Task to carry out:
Please print the entries below exactly, from the line with "The image size is (637, 414)." through the line with "Given: Enable the 'Police DOS' checkbox", including both of those lines and leaving out all others.

Entries provided:
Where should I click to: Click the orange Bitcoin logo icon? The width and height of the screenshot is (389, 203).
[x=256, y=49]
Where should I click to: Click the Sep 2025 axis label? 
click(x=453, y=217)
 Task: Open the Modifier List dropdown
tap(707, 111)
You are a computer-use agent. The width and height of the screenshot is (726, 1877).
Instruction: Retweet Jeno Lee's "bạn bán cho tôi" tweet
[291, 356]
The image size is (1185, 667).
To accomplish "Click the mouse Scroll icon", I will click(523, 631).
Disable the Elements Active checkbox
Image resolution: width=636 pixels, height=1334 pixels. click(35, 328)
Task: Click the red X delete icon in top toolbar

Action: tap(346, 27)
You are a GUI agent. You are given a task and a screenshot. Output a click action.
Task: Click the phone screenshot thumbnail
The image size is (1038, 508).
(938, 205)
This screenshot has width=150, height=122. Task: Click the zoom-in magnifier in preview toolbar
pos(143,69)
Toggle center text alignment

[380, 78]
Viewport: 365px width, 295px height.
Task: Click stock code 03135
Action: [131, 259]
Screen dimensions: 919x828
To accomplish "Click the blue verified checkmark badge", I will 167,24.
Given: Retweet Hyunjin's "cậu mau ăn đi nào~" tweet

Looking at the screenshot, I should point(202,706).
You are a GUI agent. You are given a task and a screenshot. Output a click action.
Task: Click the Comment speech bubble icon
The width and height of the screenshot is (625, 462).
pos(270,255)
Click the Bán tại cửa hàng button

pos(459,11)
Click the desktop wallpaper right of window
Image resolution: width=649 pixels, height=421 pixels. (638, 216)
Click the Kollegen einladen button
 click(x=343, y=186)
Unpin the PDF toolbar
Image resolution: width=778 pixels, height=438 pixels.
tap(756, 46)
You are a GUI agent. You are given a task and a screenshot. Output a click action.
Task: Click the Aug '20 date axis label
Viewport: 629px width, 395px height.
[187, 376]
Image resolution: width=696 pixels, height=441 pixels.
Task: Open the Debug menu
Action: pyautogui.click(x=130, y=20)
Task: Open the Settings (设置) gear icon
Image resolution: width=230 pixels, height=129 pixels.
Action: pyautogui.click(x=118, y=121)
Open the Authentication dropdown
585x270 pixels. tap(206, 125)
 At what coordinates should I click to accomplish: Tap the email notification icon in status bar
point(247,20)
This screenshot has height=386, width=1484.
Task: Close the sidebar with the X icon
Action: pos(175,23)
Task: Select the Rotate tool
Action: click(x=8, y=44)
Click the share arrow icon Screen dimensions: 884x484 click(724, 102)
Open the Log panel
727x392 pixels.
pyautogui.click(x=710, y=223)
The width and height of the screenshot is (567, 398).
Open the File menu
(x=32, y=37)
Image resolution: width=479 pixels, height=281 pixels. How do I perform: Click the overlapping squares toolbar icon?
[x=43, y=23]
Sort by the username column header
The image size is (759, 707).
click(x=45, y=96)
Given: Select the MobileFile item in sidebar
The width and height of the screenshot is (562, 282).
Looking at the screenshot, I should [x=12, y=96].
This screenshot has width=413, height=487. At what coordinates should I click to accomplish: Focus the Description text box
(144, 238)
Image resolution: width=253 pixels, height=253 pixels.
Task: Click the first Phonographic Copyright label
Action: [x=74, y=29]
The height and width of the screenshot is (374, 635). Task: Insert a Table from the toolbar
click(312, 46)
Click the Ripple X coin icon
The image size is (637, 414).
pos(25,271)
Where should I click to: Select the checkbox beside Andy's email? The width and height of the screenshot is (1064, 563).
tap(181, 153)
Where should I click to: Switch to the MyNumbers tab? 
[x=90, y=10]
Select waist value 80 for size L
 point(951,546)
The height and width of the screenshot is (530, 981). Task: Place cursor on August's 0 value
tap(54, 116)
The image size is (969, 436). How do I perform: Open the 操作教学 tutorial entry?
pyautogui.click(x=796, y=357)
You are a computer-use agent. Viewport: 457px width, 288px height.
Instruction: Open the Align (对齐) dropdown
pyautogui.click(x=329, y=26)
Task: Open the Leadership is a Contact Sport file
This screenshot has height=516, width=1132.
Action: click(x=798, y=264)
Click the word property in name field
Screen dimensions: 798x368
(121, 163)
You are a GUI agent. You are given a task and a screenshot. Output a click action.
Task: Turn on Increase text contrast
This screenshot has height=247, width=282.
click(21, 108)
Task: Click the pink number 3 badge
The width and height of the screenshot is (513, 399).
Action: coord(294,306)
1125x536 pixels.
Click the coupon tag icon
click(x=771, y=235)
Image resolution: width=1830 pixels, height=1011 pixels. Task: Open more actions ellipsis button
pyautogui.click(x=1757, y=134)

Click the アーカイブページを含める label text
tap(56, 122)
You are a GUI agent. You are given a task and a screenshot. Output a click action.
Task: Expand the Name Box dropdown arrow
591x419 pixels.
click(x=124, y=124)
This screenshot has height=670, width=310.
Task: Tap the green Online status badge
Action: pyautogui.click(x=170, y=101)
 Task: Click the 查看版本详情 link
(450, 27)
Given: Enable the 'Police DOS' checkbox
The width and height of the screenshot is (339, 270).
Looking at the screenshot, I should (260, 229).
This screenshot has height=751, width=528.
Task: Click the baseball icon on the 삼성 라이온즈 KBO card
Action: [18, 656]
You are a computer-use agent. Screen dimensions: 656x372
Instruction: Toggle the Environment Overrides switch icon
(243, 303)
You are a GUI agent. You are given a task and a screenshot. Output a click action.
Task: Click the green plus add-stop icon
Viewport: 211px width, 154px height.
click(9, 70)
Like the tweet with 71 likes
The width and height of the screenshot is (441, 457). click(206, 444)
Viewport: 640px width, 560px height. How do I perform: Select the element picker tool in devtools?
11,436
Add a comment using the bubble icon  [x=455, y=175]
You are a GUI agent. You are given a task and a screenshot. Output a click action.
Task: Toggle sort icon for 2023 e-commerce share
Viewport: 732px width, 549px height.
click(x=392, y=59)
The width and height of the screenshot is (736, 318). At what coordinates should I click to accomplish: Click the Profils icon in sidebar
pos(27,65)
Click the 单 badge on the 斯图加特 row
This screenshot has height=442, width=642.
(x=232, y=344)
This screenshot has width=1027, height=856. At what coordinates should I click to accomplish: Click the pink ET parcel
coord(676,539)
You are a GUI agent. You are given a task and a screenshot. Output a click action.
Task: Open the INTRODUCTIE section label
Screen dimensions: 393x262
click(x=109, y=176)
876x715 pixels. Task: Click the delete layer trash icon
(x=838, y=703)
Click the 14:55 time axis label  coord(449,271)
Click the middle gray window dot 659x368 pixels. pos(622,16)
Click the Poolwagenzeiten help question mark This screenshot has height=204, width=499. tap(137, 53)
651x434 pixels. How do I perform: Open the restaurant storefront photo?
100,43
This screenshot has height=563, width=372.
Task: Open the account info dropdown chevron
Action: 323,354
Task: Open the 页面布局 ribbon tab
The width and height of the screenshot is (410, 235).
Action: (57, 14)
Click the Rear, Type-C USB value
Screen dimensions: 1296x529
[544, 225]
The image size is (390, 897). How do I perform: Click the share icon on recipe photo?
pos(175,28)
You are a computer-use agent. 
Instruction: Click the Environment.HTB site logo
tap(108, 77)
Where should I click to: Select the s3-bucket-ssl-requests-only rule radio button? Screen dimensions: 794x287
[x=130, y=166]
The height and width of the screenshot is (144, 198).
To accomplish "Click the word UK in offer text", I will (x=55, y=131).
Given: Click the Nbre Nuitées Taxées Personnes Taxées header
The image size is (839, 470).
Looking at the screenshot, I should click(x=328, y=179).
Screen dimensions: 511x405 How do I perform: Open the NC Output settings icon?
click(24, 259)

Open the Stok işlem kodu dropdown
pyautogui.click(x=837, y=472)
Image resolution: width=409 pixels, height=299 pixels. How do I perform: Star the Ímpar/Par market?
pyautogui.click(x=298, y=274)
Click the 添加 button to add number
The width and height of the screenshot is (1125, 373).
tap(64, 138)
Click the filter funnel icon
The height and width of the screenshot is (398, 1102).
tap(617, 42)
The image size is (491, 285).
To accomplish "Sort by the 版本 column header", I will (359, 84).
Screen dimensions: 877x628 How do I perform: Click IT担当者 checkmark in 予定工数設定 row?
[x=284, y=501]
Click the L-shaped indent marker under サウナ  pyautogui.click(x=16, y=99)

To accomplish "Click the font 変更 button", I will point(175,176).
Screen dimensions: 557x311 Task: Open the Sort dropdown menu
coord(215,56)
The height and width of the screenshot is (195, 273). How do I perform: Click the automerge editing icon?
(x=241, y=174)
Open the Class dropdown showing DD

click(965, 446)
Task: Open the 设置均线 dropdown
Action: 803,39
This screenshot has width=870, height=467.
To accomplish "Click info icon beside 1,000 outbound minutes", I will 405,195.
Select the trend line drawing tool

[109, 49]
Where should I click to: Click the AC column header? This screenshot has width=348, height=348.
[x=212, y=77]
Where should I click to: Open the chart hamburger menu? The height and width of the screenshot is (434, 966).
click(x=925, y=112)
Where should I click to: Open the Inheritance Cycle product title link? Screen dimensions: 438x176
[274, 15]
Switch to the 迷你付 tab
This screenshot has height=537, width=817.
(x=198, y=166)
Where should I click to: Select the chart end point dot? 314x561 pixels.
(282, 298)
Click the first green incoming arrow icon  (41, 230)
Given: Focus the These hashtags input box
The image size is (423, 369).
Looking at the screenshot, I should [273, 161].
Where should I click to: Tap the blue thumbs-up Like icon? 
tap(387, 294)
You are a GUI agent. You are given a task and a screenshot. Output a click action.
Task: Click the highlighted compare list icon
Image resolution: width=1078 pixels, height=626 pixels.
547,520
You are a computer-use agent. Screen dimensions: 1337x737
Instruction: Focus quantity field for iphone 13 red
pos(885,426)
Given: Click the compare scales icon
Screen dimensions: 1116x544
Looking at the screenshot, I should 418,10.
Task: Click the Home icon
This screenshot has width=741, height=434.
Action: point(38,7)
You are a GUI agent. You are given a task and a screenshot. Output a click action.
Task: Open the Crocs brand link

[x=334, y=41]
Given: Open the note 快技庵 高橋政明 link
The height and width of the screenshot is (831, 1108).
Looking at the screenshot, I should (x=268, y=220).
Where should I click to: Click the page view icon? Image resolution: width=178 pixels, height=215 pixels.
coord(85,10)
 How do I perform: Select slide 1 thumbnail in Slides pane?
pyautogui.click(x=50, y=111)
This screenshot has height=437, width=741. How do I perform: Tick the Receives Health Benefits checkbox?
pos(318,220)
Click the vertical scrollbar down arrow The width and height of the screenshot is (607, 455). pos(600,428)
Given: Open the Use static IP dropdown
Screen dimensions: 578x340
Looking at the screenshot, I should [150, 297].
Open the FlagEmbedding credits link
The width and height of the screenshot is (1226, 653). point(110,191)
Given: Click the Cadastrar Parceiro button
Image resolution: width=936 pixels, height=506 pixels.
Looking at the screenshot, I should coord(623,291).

Solved exercise:
The image size is (637, 414).
pos(25,271)
Where should I click to: Select the checkbox beside Andy's email? The width and height of the screenshot is (1064, 563).
tap(181, 153)
Where should I click to: Switch to the MyNumbers tab? 
[x=90, y=10]
Select waist value 80 for size L
 point(951,546)
The height and width of the screenshot is (530, 981). Task: Place cursor on August's 0 value
tap(54, 116)
The image size is (969, 436). How do I perform: Open the 操作教学 tutorial entry?
pyautogui.click(x=796, y=357)
You are a computer-use agent. Viewport: 457px width, 288px height.
Instruction: Open the Align (对齐) dropdown
pyautogui.click(x=329, y=26)
Task: Open the Leadership is a Contact Sport file
This screenshot has height=516, width=1132.
Action: click(x=798, y=264)
Click the word property in name field
Screen dimensions: 798x368
(121, 163)
You are a GUI agent. You are given a task and a screenshot. Output a click action.
Task: Turn on Increase text contrast
This screenshot has height=247, width=282.
click(21, 108)
Task: Click the pink number 3 badge
The width and height of the screenshot is (513, 399).
Action: coord(294,306)
1125x536 pixels.
Click the coupon tag icon
click(x=771, y=235)
Image resolution: width=1830 pixels, height=1011 pixels. Task: Open more actions ellipsis button
pyautogui.click(x=1757, y=134)

Click the アーカイブページを含める label text
tap(56, 122)
You are a GUI agent. You are given a task and a screenshot. Output a click action.
Task: Expand the Name Box dropdown arrow
591x419 pixels.
click(x=124, y=124)
This screenshot has height=670, width=310.
Task: Tap the green Online status badge
Action: pyautogui.click(x=170, y=101)
 Task: Click the 查看版本详情 link
(450, 27)
Given: Enable the 'Police DOS' checkbox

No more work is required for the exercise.